James Baldwin took quite a few risks with his second novel. In contrast to his first novel, Go Tell It On the Mountain, which took place entirely in the context of an African American church in Harlem, Giovanni’s Room takes place entirely in Europe and all of the main characters are white. The book also deals very explicitly with both homosexuality and bisexuality with, again, almost all of the main characters being one or both of those and almost the entire book taking place in what we would now call “queer spaces.” Baldwin’s American publisher, Knopf, reportedly told him that he should burn the book rather than publishing it. According to Baldwin, they told him, “This new book will ruin your career, because you’re not writing about the same things and in the same manner as you were before.” That phrasing, however, seems almost specifically designed to excite Baldwin and really any great artist. The book was well received at the time and, I think, has only grown in its reputation since.
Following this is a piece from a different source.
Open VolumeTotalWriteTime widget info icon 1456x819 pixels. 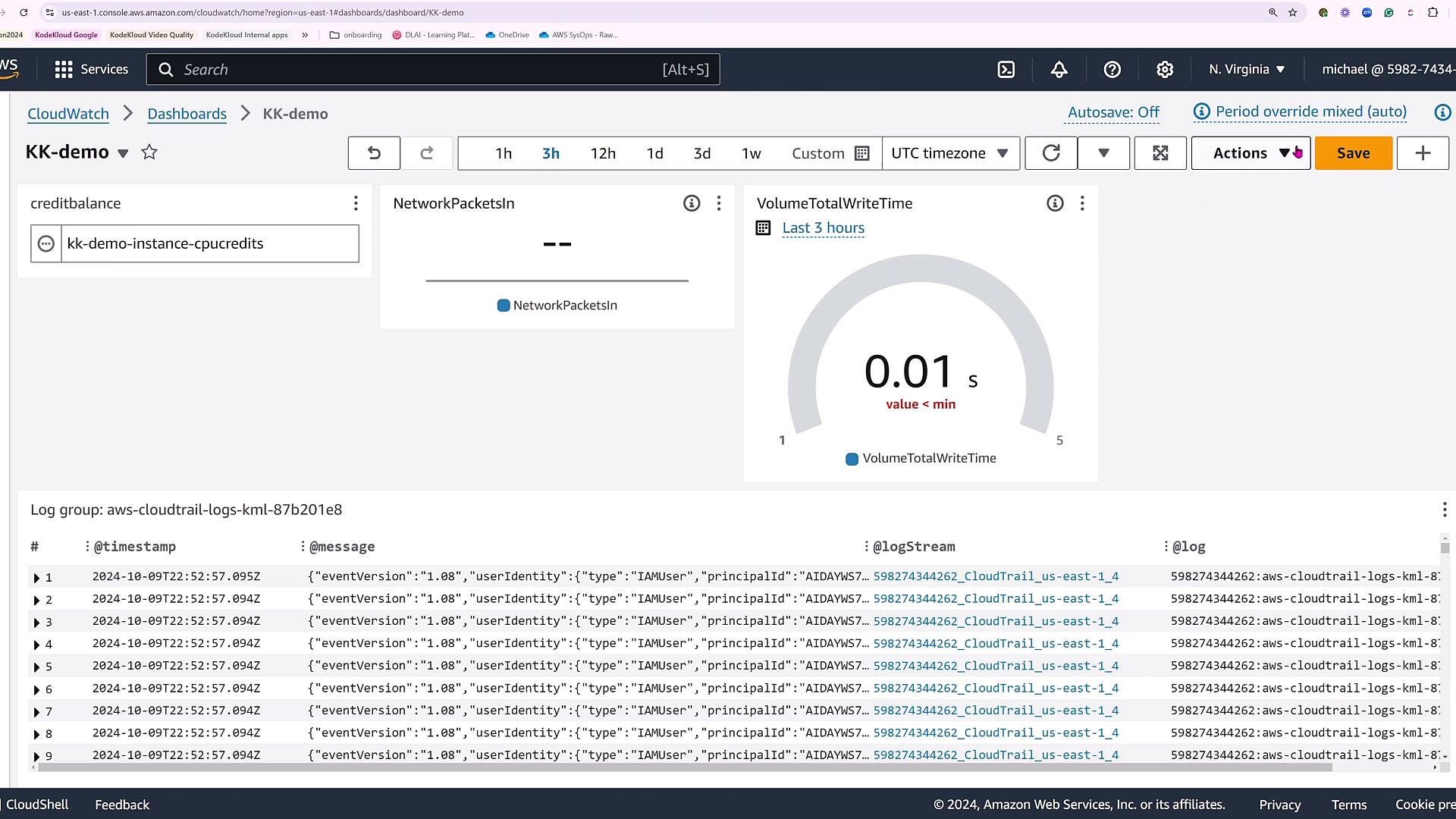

The narrator of the story is white, blonde, American and his name is David. In case you couldn’t tell, he’s an icon of masculinity and all of its most beautiful strengths. He’s also bisexual and he hates himself for it more than anyone else ever could. He’s a deeply broken man, crippled by the shame he feels over his past dalliances into homosexuality and the deeply toxic relationship he had with his hyper-masculine father. David is engaged to a woman, and her name is Hella after, one supposes, the Goddess of Death. She has left him in Paris for a time on his own, and he has found himself drawn into the world of a small gay bar and it is there that he meets Giovanni, the bartender. The two young men will fall into an often awkward and uncomfortable sexual affair and through this affair, their characters will be vivisected in harsh detail until we feel that we understand them too well, that we have seen too far into their deep wounds and their gnarled scar tissue. The book delves deeply into some of the supporting characters as well. Jacques is an aging bon vivant who preys on young men by using his wealth to seduce them into relationships with him. Once Hella returns to Paris, Baldwin breathes enough life into her to make her feel like a real character, not just a plot device. At one point in the novel, David, in a panic to reassert his masculinity after his affair with Giovanni has reached new heights, picks up a woman named Sue in a bar in order to have sex with her and, though she’s only in a couple of scenes, she comes to life as a troubled character, unfairly drawn into David’s world through no fault of her own.
The book is ultimately a tragedy of men undone by their fatal flaws. David’s fatal flaw is his deep self-loathing and, while it’s easy to create a character with self-loathing, it’s not easy to write them well and Baldwin has done maybe as good a job as has ever been done with the archetype. To say the book is tragic perhaps doesn’t explicate it well enough; the book is also just crushingly sad and the ending is utterly bleak. It’s also a book that’s unbelievably thematically rich. Even as the characters feel achingly human, the themes that the book stirs up are gripping. It’s a book that I feel I could read again and again and notice something new every time. That’s how deep it feels, how rich. And the book is, if not quite a novella, a shockingly short novel. The Penguin Modern Classics edition clocks in at almost exactly 150 pages, which makes the entire thing all the more incredible an achievement. Of the four Baldwin novels I’ve read, I think Giovanni’s Room is the best, the richest, the most emotionally moving. If I had some small reservations about Go Tell It On the Mountain, I have absolutely none about Giovanni’s Room. It’s nothing short of a masterpiece of literature, one of the greatest novels of its time or any other. 4 stars.
tl;dr – boasting incredibly rich themes and multi-layered characters, this short novel about the queer experience of a self-loathing American expat packs a devastating emotional punch. 4 stars.